• **Problème**: Mettez à jour le passage de l'extrait de page allant de « Mais la contradiction » jusqu'à « une vague d’émotions. » inclus, puis recopiez-le avec « article » à la place de « essai ».

• **Extrait de page**:
Biden ignore peut-être qu’en ce qui concerne la Palestine, il n’y a pas de consensus possible sur une guerre longue et sanglante. Les Palestiniens ont construit un réseau de soutien qui comprend des organisations de la société civile, des mouvements politiques et diverses formes de luttes intersectionnelles aux États-Unis parmi les progressistes et la gauche – et même occasionnellement dans la droite conservatrice. Ces coalitions commencent à créer un dissensus dans les pays occidentaux d’une manière qui n’existe pas pour le consensus occidental sur le soutien à l’Ukraine, notamment.

Pourtant, tout ce que nous obtenons de Shatz à ce sujet, c’est un commentaire sur sa correspondance avec l’universitaire palestinien Yezid Sayigh, qui a historiquement minimisé la lutte palestinienne et suggéré son incapacité à avoir un impact significatif sur le système international. Le courriel de Sayigh à Shatz exprime ses craintes que les retombées du 7 octobre n’accélèrent les tendances fascistes, les comparant à Sarajevo en 1914 ou à la Nuit de Cristal en 1938. Il n’est donc pas question de comprendre comment le fascisme se développe en Occident en premier lieu, ou peut-être plus important encore, comment la vie quotidienne sous un gouvernement carrément fasciste – dont le ministre des finances a annoncé publiquement un « plan décisif » pour les Palestiniens qui équivaut à un nettoyage ethnique bien avant le 7 octobre – nous a amenés à ce point.

Mais la contradiction manifeste de l’essai de Shatz est évidente, et pourtant il semble l’ignorer : on peut le voir lorsqu’il commence son essai en identifiant les objectifs politiques de l’offensive palestinienne, pour ensuite les réduire à de simples pathologies « vengeresses ». Il rejette des analogies historiques spécifiques, comme l’offensive du Têt au Vietnam, sans expliquer son raisonnement autrement que par son aversion pour la violence. Ces observations sont incongrues : soit les Palestiniens avaient des objectifs politiques et ont effectivement ouvert un espace politique qui était fermé depuis des années, soit ils sont des acteurs irrationnels et barbares poussés par une vague d’émotions.

La planification méticuleuse, la « ruse » stratégique et le contournement réussi des défenses israéliennes sont autant d’indices d’une manœuvre plus délibérée (ce que Shatz admet lorsqu’il dénonce le caractère « effrayant » de la nature méthodique des excès des combattants). Le système d’alliance de la résistance palestinienne constitue un levier important, qui complique à la fois la réponse israélienne et la position des États-Unis dans la région. En fait, une perspective naissante importante est que la réputation d’Israël en tant qu’acteur stratégique réfléchi, rationnel et compétent fait actuellement l’objet d’une remise en question. Le pays lutte pour redorer son image et dépend de plus en plus des ressources et de la puissance de l’OTAN, ce qui le placera également dans une position où son allié américain, qui ne partage pas exactement ses intérêts vis-à-vis d’une escalade régionale, pourra influencer ses décisions politiques. Pour l’instant, il semble qu’Israël n’ait pas identifié d’objectif spécifique autre que la « vengeance ». La visite de Blinken il y a quelques jours l’a confirmé lorsque le secrétaire d’État américain s’est rendu compte que Netanyahou n’avait pas de stratégie de sortie.

Lignes d'un jeu de données
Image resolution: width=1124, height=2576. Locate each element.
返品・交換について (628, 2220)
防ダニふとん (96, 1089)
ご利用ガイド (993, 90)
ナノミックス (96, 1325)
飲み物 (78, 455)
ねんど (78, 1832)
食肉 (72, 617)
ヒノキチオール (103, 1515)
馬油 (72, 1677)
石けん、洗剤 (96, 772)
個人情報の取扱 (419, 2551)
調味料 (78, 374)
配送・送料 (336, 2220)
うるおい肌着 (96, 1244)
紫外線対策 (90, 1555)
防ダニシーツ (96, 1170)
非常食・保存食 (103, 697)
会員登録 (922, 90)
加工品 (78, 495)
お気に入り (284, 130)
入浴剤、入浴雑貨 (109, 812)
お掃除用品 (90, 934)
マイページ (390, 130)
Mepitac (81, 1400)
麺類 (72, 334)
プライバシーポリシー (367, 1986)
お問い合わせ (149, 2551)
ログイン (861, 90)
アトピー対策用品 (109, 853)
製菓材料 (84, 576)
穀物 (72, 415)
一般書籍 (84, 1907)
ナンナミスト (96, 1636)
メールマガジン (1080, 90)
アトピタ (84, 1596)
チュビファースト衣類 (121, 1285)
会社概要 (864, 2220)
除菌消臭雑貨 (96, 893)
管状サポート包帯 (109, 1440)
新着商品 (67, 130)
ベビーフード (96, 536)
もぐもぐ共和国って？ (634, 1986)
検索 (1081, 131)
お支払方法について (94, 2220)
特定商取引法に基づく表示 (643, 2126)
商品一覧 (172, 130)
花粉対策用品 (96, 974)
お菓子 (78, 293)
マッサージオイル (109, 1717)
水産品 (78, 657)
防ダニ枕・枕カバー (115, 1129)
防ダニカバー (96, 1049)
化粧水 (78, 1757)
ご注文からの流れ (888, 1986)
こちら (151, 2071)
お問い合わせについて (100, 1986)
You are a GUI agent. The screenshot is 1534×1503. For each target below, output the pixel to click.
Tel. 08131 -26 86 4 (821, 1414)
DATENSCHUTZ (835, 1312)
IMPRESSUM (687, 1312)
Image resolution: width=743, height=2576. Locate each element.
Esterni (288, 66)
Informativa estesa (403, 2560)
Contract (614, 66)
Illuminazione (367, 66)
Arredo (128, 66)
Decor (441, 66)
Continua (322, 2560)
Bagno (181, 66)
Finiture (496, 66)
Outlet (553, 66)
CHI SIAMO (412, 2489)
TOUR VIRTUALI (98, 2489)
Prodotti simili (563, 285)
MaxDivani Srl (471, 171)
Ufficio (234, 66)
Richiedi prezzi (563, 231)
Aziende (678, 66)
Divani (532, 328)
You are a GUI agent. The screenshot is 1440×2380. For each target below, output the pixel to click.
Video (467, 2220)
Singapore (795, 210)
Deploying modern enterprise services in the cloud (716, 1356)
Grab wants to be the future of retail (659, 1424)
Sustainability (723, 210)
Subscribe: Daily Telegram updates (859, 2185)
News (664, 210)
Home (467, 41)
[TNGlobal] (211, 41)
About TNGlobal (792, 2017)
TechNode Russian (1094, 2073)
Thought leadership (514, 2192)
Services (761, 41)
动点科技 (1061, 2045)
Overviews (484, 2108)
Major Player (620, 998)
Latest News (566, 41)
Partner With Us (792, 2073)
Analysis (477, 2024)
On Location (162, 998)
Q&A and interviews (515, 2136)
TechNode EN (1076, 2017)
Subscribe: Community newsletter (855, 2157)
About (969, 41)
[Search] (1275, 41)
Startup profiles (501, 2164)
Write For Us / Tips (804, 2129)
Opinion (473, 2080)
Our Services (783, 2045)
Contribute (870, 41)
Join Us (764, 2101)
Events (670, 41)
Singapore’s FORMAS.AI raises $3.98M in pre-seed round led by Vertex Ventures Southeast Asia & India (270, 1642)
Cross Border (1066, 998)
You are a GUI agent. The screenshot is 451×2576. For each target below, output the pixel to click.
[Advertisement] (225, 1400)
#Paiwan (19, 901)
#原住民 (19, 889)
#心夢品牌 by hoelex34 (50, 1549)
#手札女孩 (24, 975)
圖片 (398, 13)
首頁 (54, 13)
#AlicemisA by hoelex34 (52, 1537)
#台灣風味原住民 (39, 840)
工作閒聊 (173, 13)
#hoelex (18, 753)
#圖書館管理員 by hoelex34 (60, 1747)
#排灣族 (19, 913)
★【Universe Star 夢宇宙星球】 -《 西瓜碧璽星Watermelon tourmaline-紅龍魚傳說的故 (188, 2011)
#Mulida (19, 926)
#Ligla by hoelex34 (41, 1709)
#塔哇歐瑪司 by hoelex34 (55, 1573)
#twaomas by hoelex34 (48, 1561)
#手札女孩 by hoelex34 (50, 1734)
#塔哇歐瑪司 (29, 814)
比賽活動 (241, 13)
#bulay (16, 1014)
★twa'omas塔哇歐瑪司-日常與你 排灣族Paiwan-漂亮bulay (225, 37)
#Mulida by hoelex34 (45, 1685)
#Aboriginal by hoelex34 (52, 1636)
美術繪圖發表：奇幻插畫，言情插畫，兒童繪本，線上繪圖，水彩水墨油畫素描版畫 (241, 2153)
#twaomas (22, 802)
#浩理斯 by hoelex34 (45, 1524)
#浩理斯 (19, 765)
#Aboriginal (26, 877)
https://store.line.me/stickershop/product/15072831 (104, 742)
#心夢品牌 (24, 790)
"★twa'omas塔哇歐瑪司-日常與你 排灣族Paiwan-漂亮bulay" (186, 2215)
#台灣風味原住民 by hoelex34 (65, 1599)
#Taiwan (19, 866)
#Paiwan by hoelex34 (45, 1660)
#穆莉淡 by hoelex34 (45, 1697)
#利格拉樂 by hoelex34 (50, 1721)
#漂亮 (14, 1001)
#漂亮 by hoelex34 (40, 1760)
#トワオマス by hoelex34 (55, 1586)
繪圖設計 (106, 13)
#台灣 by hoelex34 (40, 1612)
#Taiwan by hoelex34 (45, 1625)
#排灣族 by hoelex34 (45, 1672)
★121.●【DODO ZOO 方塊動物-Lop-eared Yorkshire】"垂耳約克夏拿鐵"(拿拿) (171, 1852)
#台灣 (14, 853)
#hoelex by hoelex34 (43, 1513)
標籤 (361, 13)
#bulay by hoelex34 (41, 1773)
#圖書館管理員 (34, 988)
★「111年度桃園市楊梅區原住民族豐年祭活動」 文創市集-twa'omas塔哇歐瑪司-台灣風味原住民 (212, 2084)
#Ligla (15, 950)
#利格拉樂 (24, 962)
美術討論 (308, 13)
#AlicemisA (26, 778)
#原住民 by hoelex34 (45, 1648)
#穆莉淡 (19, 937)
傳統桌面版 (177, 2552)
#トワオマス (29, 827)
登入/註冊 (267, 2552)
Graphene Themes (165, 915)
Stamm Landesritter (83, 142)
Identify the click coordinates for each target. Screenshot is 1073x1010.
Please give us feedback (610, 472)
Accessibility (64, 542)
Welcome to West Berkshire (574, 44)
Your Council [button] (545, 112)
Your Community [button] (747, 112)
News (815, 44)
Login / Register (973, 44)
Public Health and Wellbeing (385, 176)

• **Bonne réponse**:
Mais la contradiction manifeste de l’article de Shatz est évidente, et pourtant il semble l’ignorer : on peut le voir lorsqu’il commence son article en identifiant les objectifs politiques de l’offensive palestinienne, pour ensuite les réduire à de simples pathologies « vengeresses ». Il rejette des analogies historiques spécifiques, comme l’offensive du Têt au Vietnam, sans expliquer son raisonnement autrement que par son aversion pour la violence. Ces observations sont incongrues : soit les Palestiniens avaient des objectifs politiques et ont effectivement ouvert un espace politique qui était fermé depuis des années, soit ils sont des acteurs irrationnels et barbares poussés par une vague d’émotions.